**WHAT YOU WILL DO:**
For this exercise, write out exactly the lines from the line containing "Instruction: Click the Don't know? link" through the last line of the records, and no other lines.

(Stored records)
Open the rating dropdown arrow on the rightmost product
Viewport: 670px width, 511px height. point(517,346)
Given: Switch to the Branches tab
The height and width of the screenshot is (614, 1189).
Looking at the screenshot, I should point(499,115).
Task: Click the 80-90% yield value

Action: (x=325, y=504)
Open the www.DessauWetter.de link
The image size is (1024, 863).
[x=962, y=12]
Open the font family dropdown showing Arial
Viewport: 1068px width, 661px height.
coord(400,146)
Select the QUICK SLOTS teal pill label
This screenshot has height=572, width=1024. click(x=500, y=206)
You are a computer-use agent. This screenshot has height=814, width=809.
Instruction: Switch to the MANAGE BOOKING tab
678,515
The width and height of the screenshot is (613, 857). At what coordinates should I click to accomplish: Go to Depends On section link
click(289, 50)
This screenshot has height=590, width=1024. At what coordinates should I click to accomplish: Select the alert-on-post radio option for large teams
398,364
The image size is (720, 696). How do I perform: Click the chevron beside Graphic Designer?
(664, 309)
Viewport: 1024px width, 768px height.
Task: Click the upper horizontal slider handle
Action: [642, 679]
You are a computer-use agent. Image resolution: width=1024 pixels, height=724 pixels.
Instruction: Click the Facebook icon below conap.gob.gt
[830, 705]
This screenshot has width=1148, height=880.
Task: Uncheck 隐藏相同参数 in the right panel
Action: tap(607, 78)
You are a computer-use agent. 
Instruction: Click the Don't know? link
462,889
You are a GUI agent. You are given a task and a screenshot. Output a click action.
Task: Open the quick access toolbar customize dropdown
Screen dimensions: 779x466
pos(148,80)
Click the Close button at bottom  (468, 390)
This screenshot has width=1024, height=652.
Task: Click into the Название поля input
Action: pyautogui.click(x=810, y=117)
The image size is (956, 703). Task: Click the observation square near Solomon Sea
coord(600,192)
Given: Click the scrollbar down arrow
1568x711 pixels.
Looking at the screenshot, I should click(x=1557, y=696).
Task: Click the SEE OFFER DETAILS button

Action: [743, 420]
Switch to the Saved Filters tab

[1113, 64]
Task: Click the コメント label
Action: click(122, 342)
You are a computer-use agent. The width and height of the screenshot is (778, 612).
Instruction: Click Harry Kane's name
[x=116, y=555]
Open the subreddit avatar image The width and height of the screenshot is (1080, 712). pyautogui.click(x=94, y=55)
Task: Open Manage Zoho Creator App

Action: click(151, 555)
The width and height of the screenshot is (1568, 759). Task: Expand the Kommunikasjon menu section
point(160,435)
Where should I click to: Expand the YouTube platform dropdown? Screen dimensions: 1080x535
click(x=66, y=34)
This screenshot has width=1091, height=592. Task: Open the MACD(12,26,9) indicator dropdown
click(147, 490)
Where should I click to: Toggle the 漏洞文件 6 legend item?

**EXERCISE RESPONSE:**
Instruction: Click the Don't know? link
462,889
You are a GUI agent. You are given a task and a screenshot. Output a click action.
Task: Open the quick access toolbar customize dropdown
Screen dimensions: 779x466
pos(148,80)
Click the Close button at bottom  (468, 390)
This screenshot has width=1024, height=652.
Task: Click into the Название поля input
Action: pyautogui.click(x=810, y=117)
The image size is (956, 703). Task: Click the observation square near Solomon Sea
coord(600,192)
Given: Click the scrollbar down arrow
1568x711 pixels.
Looking at the screenshot, I should click(x=1557, y=696).
Task: Click the SEE OFFER DETAILS button

Action: [743, 420]
Switch to the Saved Filters tab

[1113, 64]
Task: Click the コメント label
Action: click(122, 342)
You are a computer-use agent. The width and height of the screenshot is (778, 612).
Instruction: Click Harry Kane's name
[x=116, y=555]
Open the subreddit avatar image The width and height of the screenshot is (1080, 712). pyautogui.click(x=94, y=55)
Task: Open Manage Zoho Creator App

Action: click(151, 555)
The width and height of the screenshot is (1568, 759). Task: Expand the Kommunikasjon menu section
point(160,435)
Where should I click to: Expand the YouTube platform dropdown? Screen dimensions: 1080x535
click(x=66, y=34)
This screenshot has width=1091, height=592. Task: Open the MACD(12,26,9) indicator dropdown
click(147, 490)
Where should I click to: Toggle the 漏洞文件 6 legend item?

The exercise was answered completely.